▸ What is expected
Please retype the listing below exactly, from its opening line through the line where "Reject optional cookies (105, 2485)" appears.

▸ Data records
-- -- --

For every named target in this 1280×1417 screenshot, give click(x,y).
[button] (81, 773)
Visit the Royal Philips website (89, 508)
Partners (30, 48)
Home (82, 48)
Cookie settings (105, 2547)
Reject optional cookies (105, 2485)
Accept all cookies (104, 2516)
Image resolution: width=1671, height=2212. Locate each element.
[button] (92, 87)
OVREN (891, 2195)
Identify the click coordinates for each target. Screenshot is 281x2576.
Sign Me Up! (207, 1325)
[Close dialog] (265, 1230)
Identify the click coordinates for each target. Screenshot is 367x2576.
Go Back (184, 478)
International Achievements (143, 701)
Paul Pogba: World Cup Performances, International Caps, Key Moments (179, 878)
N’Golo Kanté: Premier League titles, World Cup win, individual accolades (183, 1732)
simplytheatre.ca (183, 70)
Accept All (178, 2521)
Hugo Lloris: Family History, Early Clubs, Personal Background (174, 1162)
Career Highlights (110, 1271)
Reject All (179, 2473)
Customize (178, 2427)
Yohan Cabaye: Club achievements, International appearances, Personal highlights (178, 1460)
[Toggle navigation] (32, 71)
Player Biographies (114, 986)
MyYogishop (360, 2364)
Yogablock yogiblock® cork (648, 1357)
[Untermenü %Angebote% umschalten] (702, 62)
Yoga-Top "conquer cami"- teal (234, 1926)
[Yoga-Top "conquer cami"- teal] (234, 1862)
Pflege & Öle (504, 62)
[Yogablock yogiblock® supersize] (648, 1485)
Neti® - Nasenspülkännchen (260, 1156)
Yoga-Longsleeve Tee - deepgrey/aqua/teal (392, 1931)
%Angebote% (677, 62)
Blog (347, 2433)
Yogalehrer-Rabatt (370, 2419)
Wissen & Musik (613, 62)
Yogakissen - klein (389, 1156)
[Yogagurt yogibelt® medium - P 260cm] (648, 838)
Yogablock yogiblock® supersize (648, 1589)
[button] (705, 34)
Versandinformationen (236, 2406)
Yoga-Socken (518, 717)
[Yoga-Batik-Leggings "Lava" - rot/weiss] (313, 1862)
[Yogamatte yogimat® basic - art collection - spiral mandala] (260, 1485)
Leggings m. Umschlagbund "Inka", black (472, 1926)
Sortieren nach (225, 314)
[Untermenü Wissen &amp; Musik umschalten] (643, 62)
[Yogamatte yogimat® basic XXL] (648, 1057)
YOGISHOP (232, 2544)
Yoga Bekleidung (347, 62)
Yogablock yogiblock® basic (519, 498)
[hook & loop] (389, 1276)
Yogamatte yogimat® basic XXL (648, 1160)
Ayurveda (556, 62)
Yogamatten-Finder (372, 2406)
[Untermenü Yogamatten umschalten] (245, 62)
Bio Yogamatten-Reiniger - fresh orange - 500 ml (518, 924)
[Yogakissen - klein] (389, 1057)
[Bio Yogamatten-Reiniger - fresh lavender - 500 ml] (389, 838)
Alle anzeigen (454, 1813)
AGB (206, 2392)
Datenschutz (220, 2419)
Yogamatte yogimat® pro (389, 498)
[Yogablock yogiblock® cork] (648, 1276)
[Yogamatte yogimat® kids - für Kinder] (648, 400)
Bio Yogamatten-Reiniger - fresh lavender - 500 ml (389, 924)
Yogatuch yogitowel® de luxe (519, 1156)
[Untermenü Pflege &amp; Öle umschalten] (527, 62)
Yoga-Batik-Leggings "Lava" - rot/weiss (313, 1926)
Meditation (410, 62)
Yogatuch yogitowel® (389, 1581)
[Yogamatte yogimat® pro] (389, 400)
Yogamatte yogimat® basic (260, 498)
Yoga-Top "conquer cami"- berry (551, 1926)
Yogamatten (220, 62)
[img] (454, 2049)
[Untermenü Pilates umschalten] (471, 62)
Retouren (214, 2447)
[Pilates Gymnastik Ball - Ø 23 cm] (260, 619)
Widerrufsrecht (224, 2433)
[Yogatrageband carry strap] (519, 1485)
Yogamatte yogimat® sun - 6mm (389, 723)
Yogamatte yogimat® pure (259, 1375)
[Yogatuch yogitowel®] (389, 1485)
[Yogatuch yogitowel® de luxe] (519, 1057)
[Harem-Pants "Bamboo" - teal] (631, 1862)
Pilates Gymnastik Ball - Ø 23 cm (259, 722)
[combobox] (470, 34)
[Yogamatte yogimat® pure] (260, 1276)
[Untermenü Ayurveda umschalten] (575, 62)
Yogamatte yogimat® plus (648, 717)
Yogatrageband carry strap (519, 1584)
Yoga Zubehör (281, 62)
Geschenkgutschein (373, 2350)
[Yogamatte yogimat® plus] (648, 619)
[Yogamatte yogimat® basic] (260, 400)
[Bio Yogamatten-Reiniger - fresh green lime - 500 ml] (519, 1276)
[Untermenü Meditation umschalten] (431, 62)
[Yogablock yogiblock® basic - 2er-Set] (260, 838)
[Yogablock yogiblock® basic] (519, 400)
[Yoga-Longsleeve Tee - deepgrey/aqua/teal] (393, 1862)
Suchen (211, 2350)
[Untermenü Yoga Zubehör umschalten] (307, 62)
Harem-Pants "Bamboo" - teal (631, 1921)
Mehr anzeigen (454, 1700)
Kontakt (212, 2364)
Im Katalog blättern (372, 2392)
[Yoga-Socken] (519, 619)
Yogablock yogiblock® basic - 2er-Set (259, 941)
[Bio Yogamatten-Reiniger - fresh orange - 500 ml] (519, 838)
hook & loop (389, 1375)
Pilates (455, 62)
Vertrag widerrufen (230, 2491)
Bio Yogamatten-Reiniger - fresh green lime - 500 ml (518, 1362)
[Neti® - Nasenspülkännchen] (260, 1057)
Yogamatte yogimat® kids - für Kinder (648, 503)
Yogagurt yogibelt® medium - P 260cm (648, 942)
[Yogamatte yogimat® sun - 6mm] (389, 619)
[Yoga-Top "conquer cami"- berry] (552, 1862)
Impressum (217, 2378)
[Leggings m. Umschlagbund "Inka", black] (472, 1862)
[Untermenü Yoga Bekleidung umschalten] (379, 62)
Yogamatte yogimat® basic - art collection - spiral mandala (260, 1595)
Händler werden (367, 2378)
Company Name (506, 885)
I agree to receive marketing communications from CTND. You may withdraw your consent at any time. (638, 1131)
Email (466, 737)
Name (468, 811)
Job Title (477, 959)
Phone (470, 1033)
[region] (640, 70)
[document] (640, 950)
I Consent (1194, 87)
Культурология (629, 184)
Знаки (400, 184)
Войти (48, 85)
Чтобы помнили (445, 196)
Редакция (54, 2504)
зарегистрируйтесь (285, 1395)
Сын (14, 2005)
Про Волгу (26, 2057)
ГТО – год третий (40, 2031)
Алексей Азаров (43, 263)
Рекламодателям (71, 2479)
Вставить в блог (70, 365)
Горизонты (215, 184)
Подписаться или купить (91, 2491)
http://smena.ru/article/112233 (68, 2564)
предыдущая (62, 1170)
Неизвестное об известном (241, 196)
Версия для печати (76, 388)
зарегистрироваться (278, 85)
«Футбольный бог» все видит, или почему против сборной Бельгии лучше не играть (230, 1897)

-- -- --

▸ The answer
For every named target in this 1280×1417 screenshot, give click(x,y).
[button] (81, 773)
Visit the Royal Philips website (89, 508)
Partners (30, 48)
Home (82, 48)
Cookie settings (105, 2547)
Reject optional cookies (105, 2485)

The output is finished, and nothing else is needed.